In energy infrastructure applications, common types of signal analysis in CBM include vibration monitoring and analysis, oil analysis, and temperature tracking/measurement (De Azevedo et al., 2016). However, other methods, including acoustic analysis, motor circuit testing, electrical monitoring, electromagnetic measurement, radiation analysis, and laser interferometry, are also used in CBM (Group, 2020). Specific sensors and measurement equipment are needed to collect the data for the respective analysis. These analyses and measurements that can be incorporated with CBM in energy infrastructure applications are further elaborated.

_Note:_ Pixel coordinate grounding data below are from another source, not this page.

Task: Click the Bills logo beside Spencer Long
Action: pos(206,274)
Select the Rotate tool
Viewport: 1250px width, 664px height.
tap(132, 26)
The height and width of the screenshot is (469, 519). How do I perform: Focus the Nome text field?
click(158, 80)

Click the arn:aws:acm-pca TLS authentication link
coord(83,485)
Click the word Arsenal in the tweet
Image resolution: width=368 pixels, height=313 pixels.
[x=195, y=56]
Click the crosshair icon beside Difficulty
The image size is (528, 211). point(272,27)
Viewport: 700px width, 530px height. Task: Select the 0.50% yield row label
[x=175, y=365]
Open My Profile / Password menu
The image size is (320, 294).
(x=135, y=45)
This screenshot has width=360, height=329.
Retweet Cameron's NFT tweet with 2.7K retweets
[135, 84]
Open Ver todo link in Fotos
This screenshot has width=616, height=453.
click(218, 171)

• Vibration analysis: The reaction of the system to vibration can reveal the time and area that requires maintenance. Vibrations caused by wear on parts can be examined to detect growing faults in rotational and structural components. Shock pulse analysis and wideband vibration analysis are two commonly used approaches used in vibration analysis.

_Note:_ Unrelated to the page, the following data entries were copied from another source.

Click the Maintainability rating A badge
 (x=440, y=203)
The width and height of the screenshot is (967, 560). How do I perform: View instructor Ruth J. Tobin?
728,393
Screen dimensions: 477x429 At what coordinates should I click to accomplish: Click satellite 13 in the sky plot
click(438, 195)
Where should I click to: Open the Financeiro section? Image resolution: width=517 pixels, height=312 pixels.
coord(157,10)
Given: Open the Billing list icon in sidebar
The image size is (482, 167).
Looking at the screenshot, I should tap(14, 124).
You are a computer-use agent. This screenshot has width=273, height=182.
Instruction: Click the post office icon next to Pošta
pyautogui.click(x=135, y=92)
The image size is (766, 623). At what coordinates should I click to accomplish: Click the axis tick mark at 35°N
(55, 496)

• Oil analysis: Oil analysis is performed based on testing lubricants and other fluids. Both the fluid and the equipment can be analyzed for information. Wear particles, water pollution, viscosity, and other factors can be tested. Contaminants in lubricants and other fluids can indicate that a failure is imminent. Compressors, gearboxes, and the transportation industry are typical oil analysis applications.

• Temperature measurements: Different simple and complex approaches involving passive or active thermography are used for temperature-related analysis. Cameras used in thermography measure heat radiated by assets. These photos can be analyzed to indicate regions of probable failure. Excess heat or any thermal anomaly can be a sign of a problem, such as inadequate lubrication, worn parts, or misalignment.

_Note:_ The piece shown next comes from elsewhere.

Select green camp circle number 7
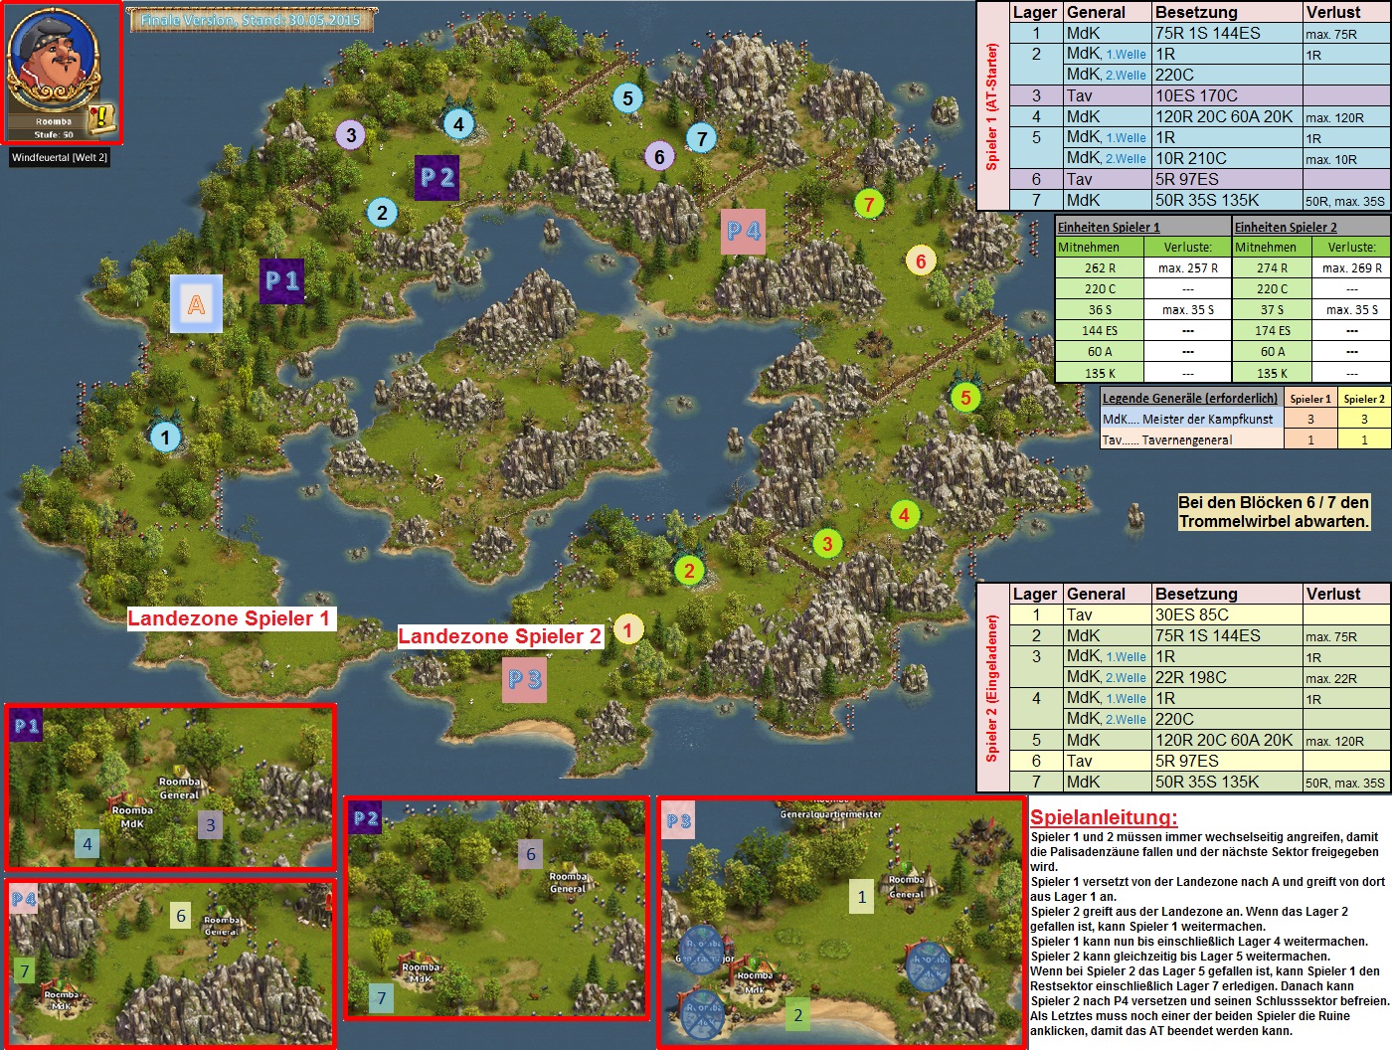The height and width of the screenshot is (1050, 1392). (x=869, y=205)
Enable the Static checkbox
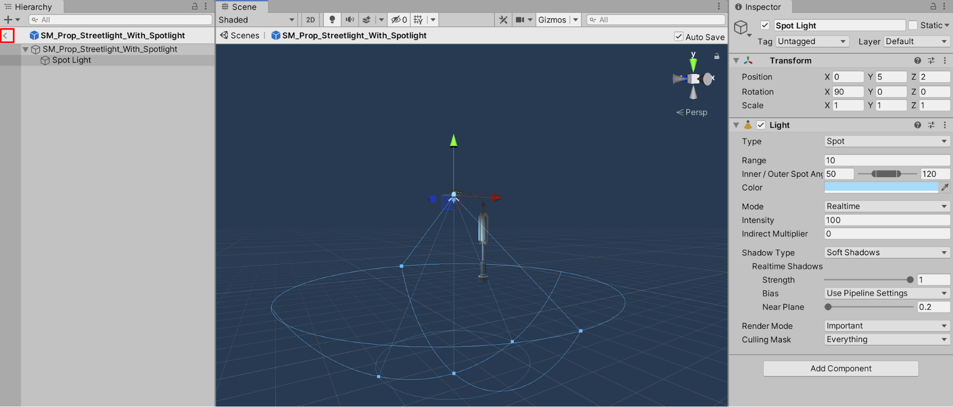The image size is (953, 407). (912, 25)
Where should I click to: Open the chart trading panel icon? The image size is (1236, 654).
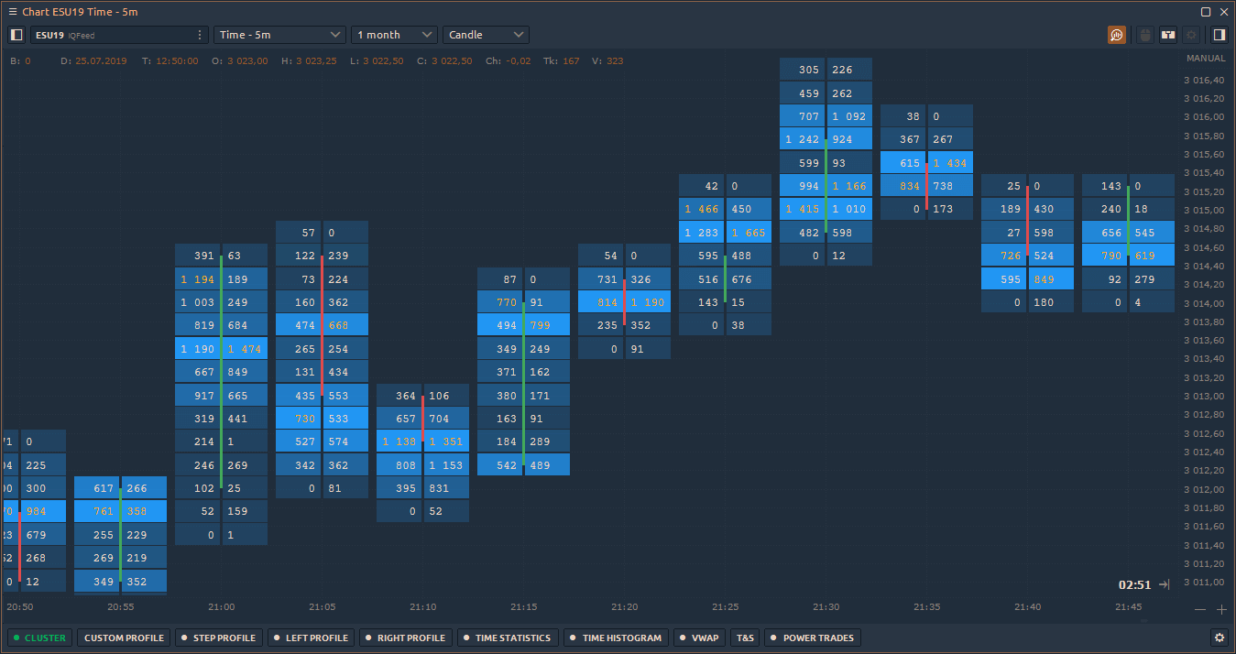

• Acoustic and ultrasonic analysis: Acoustic analysis in maintenance can be classified into two types: sonic and ultrasonic. The sonic analysis is usually done with microphones and is used for lubrication analysis, such as detecting whether a piece of equipment is correctly lubricated. Ultrasonic analysis has a much broader range of applications. The ultrasonic analysis is beneficial in locations with a lot of background noise. Sensors can be designed to listen for a specific sound that indicates a probable failure, especially for the pitch range that is too high or too low for humans to hear. Leak detection, cavitation detection, and poorly seated parts are standard applications.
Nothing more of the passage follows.